Work instructions:
Your answer is the lines below, exactly, from the one that contains "Task: Click the clipboard icon in Copy button" through the one that contains "The width and", both included.

Given information:
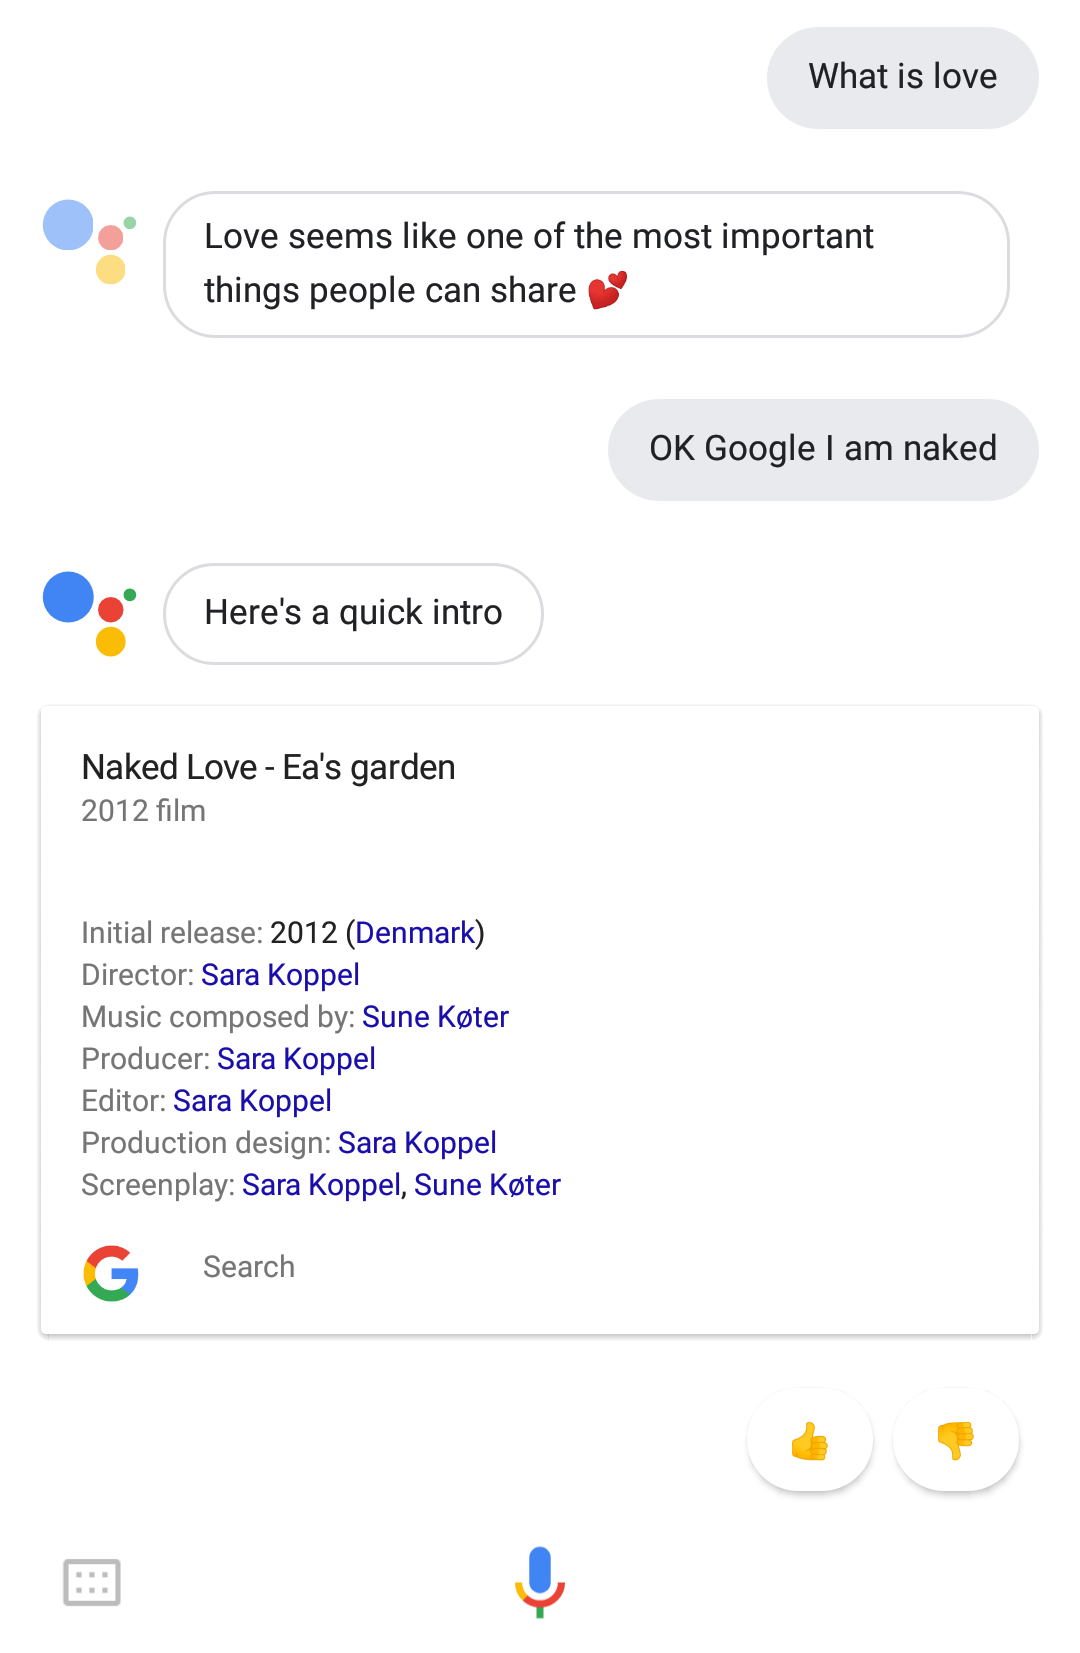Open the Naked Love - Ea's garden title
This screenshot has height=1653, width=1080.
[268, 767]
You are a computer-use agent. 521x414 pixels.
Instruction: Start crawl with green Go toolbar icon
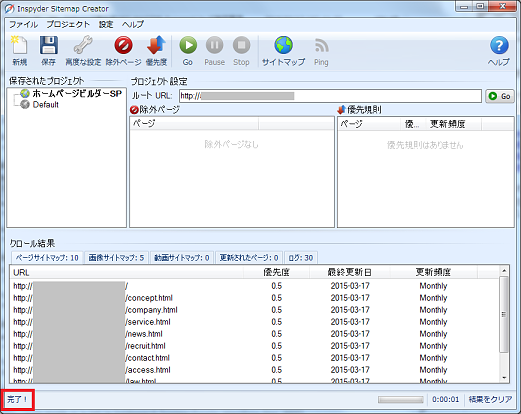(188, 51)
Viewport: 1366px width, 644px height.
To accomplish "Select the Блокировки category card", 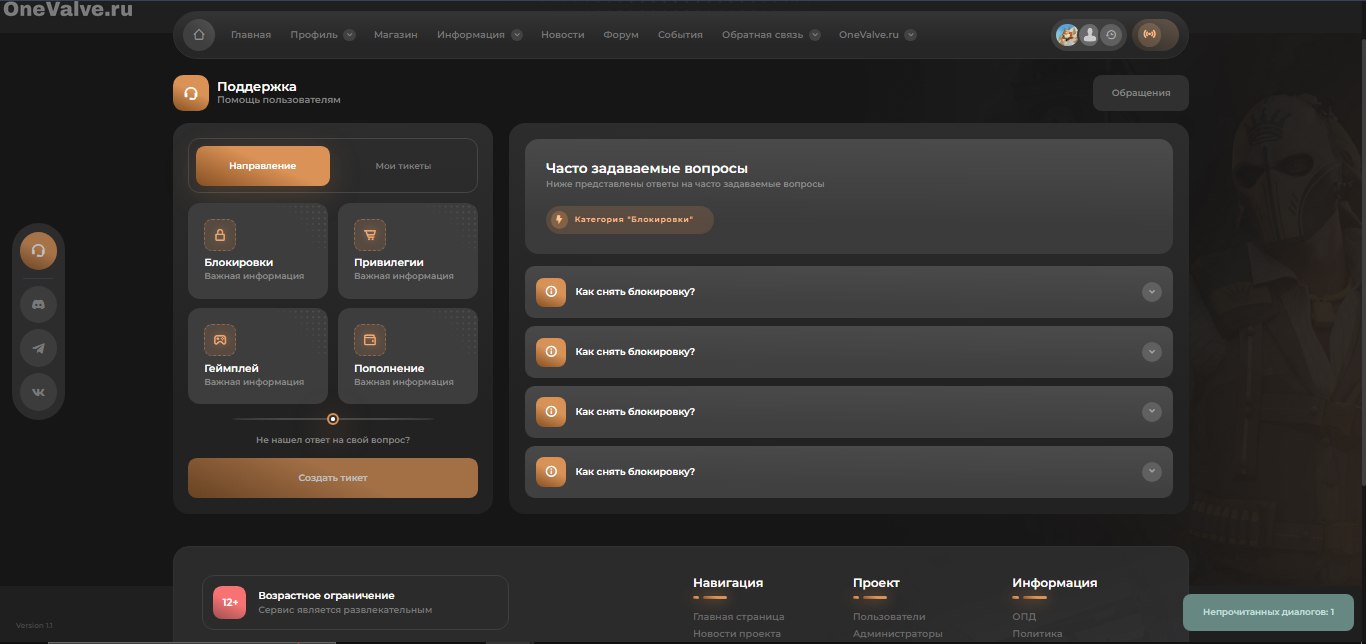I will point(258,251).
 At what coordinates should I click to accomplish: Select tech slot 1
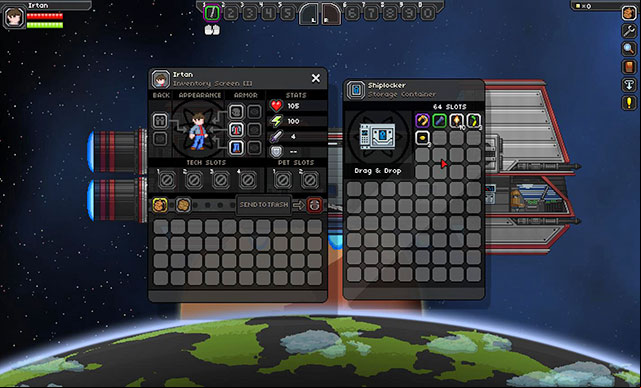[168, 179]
==
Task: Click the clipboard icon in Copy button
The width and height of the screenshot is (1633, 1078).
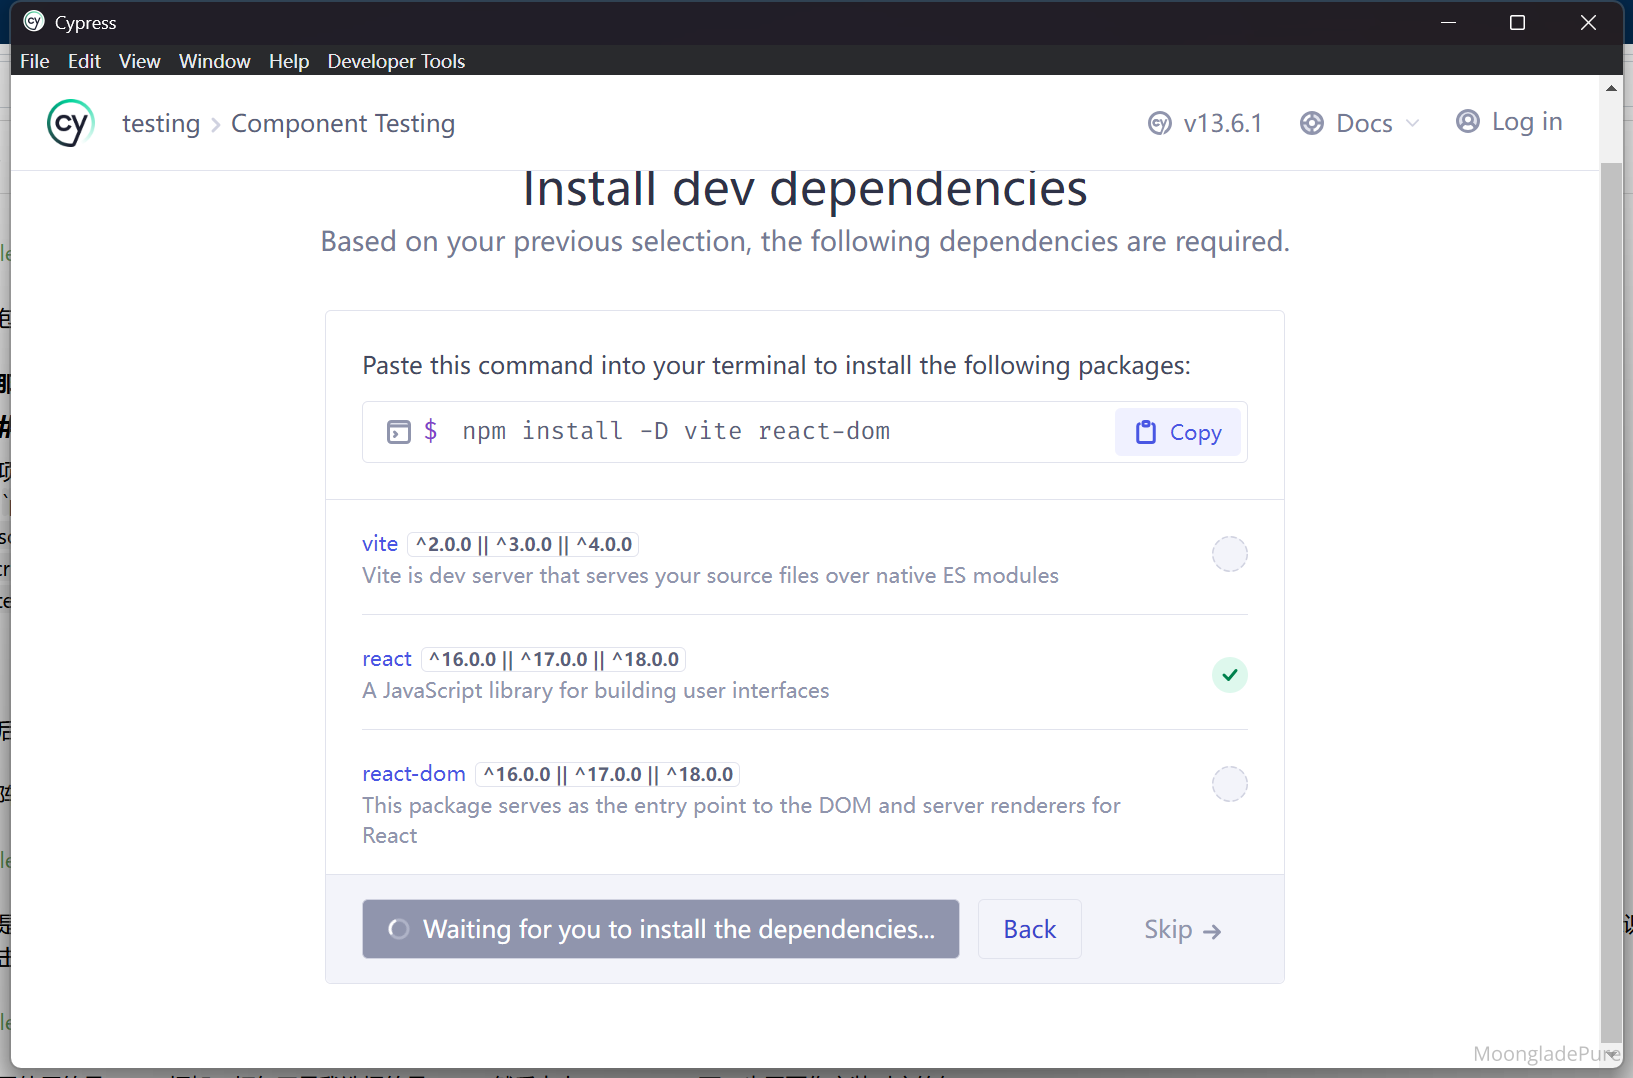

Written solution:
Task: Click the clipboard icon in Copy button
The width and height of the screenshot is (1633, 1078).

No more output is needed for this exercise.